[Textauszug]
┄┄┄┄┄┄┄┄┄┄┄┄┄┄┄┄┄┄┄┄

Die Berufung des Beklagten gegen das am 30. November 2006 verkündete Urteil der III. Kammer für Handelssachen des Landgerichts Dortmund wird zurückgewiesen.

Der Beklagte trägt die Kosten des Berufungsverfahrens.

Das Urteil ist vorläufig vollstreckbar. Der Beklagte kann die Zwangsvollstreckung durch Sicherheitsleistung in Höhe von 110 % des aufgrund dieses Urteils vollstreckbaren Betrages abwenden, wenn nicht der Kläger Sicherheit in Höhe von 110 % des jeweils zu vollstreckenden Betrages leistet.

Gründe:

I.

Der Kläger ist Insolvenzverwalter über das Vermögen der im Jahre 1999 gegründeten U, die überwiegend Telefonmarketing in Callcentern betrieb. Er verlangt von dem Beklagten die Rückzahlung der Klageforderung mit der Begründung, dieser Betrag sei ihm unter Verstoß gegen die Grundsätze der Kapitalerhaltung ausgezahlt worden. Der Beklagte war im März 2002 Geschäftsführer der Schuldnerin und einer ihrer Gesellschafter geworden. Bereits im Jahre 2000 hatte er neben anderen Gesellschaftern der Schuldnerin ein Darlehen gewährt. Im Mai 2002 beschlossen die Gesellschafter, Gesellschafterdarlehen zurückzuzahlen und eine Kapitalerhöhung vorzunehmen. Entsprechend erhielt der Beklagte am 18.06.2002 einen Betrag von 21.474,26 € als Darlehensrückzahlung ausgezahlt. Einen Tag später zahlte er an die Gesellschaft 21.000,00 €, um seiner Verpflichtung aus der beschlossenen Kapitalerhöhung nachzukommen. Die Kapitalerhöhung wurde nie ins Handelsregister eingetragen. Am 14.02.2003 wurde das am 30.10.2002 beantragte Insolvenzverfahren eröffnet.

Der Kläger hat gemeint, die Schuldnerin habe sich bereits vor Rückzahlung des Darlehens in der Krise befunden und sei überschuldet gewesen, so dass der Darlehensbetrag zurückzugewähren sei. Der Beklagte hat eine Überschuldung unter Hinweis auf stille Reserven bestritten, eine günstige Zukunftsprognose wegen der Erwartung zahlreicher Aufträge behauptet und jedenfalls fehlendes Verschulden eingewandt. Darüber hinaus hat er mit einem Anspruch auf Rückzahlung von 21.000,00 € aufgerechnet, den er darauf gestützt hat, dass die Kapitalerhöhung kurz nach der Beschlussfassung wieder einvernehmlich aufgehoben worden sei.

Das Landgericht hat mit dem angefochtenen Urteil der Klage stattgegeben. Es hat einen Anspruch aus §§ 143, 135 InsO, 32 a GmbHG mit der Begründung angenommen, der Beklagte habe ein kapitalersetzendes Gesellschafterdarlehen in der Krise stehen gelassen, so dass die Rückzahlung im Juni 2002 eine Erstattungspflicht begründet habe. Der bilanziellen Überschuldung der Schuldnerin, so das Landgericht, entspreche auch eine tatsächliche Überschuldung, da der Beklagte substantiiert keine stillen Reserven geltend gemacht habe. Die Aufrechnung sei unzulässig.

┄┄┄┄┄┄┄┄┄┄┄┄┄┄┄┄┄┄┄┄

[Bereitgestelltes Material]
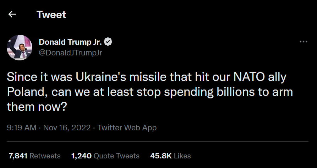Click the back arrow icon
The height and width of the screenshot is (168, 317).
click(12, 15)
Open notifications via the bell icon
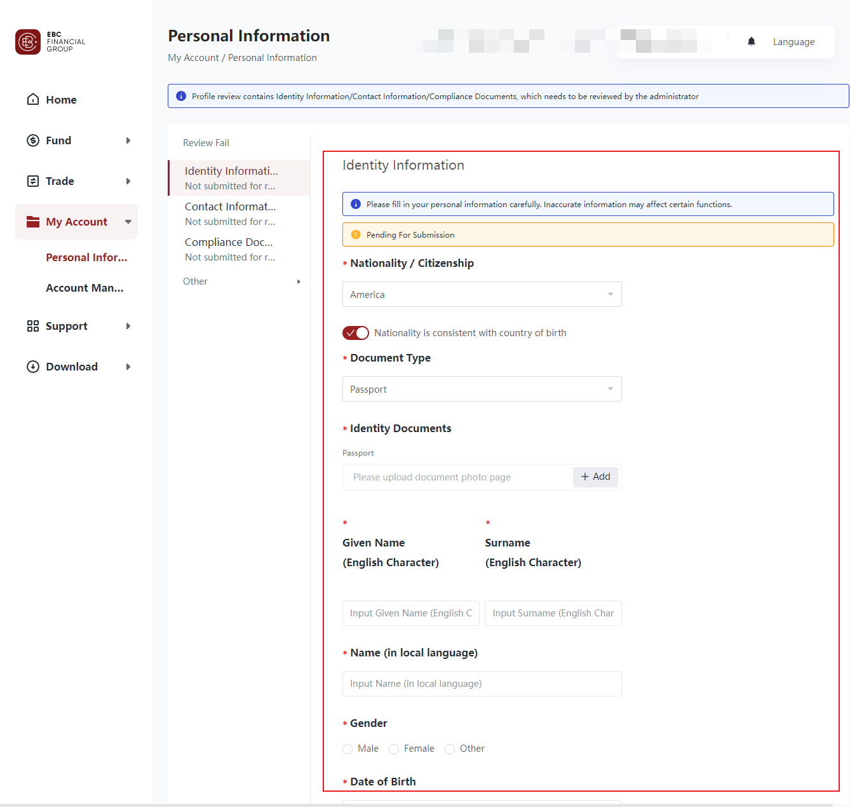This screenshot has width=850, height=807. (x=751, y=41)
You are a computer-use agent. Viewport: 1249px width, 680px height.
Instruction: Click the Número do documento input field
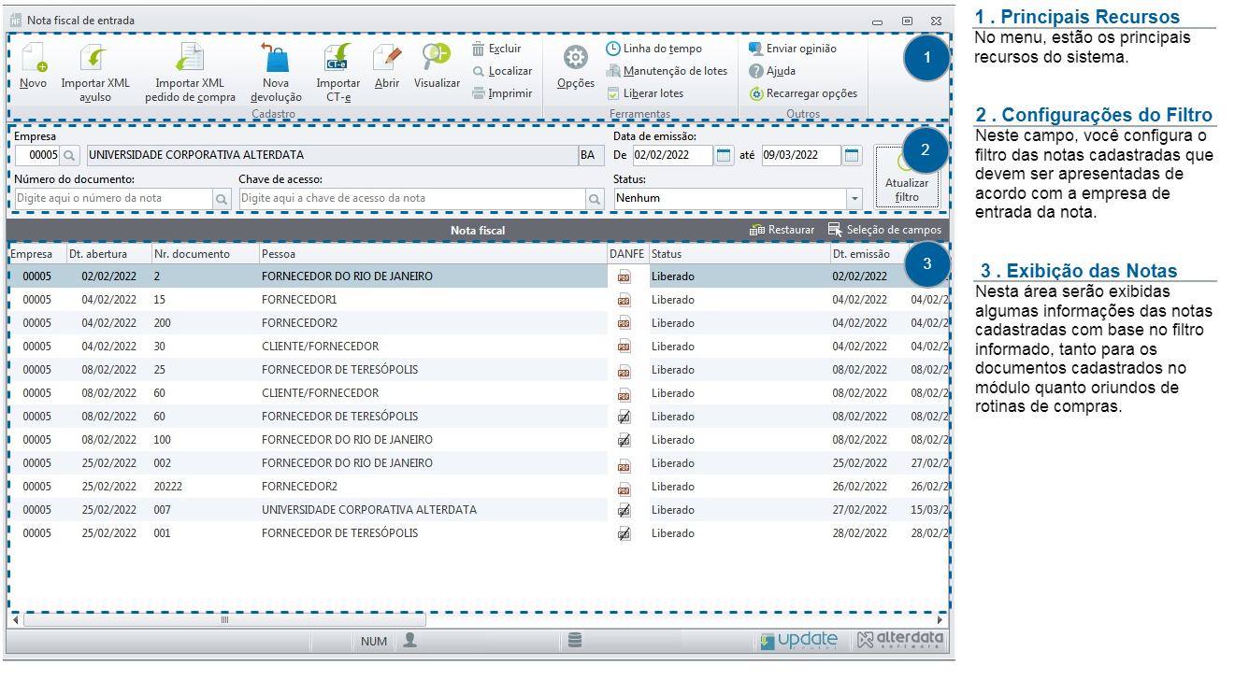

┄┄┄┄┄┄┄┄┄┄┄┄┄┄┄┄┄┄┄┄

[Aufgaben]
[A] Geben Sie den Absatz des Textauszugs, der mit „Der Kläger hat gemeint“ beginnt, als knappe Stichpunktliste wieder und behalten Sie dabei seine wesentlichen Angaben bei.
[B] An welchem Tag wurde laut Textauszug das Insolvenzverfahren eröffnet?
[C] Schreiben Sie aus dem Textauszug die Stelle wortgetreu ab, die mit „Die Berufung des“ beginnt und mit „vollstreckenden Betrages leistet.“ endet.
Die Auflistung spielt hierfür keine Rolle.

[Lösungen im Einzelnen]
[A]
- Kläger: Die Schuldnerin sei schon vor der Darlehensrückzahlung in der Krise und überschuldet gewesen. Der Darlehensbetrag sei daher zurückzugewähren.
- Beklagter: Er bestreitet die Überschuldung unter Hinweis auf stille Reserven. Wegen der Erwartung zahlreicher Aufträge behauptet er eine günstige Zukunftsprognose. Jedenfalls wendet er fehlendes Verschulden ein.
- Aufrechnung: Der Beklagte rechnet mit einem Anspruch auf Rückzahlung von 21.000,00 € auf. Er stützt ihn darauf, dass die Kapitalerhöhung kurz nach der Beschlussfassung einvernehmlich wieder aufgehoben worden sei.

[B] Am 14.02.2003.

[C]
Die Berufung des Beklagten gegen das am 30. November 2006 verkündete Urteil der III. Kammer für Handelssachen des Landgerichts Dortmund wird zurückgewiesen.

Der Beklagte trägt die Kosten des Berufungsverfahrens.

Das Urteil ist vorläufig vollstreckbar. Der Beklagte kann die Zwangsvollstreckung durch Sicherheitsleistung in Höhe von 110 % des aufgrund dieses Urteils vollstreckbaren Betrages abwenden, wenn nicht der Kläger Sicherheit in Höhe von 110 % des jeweils zu vollstreckenden Betrages leistet.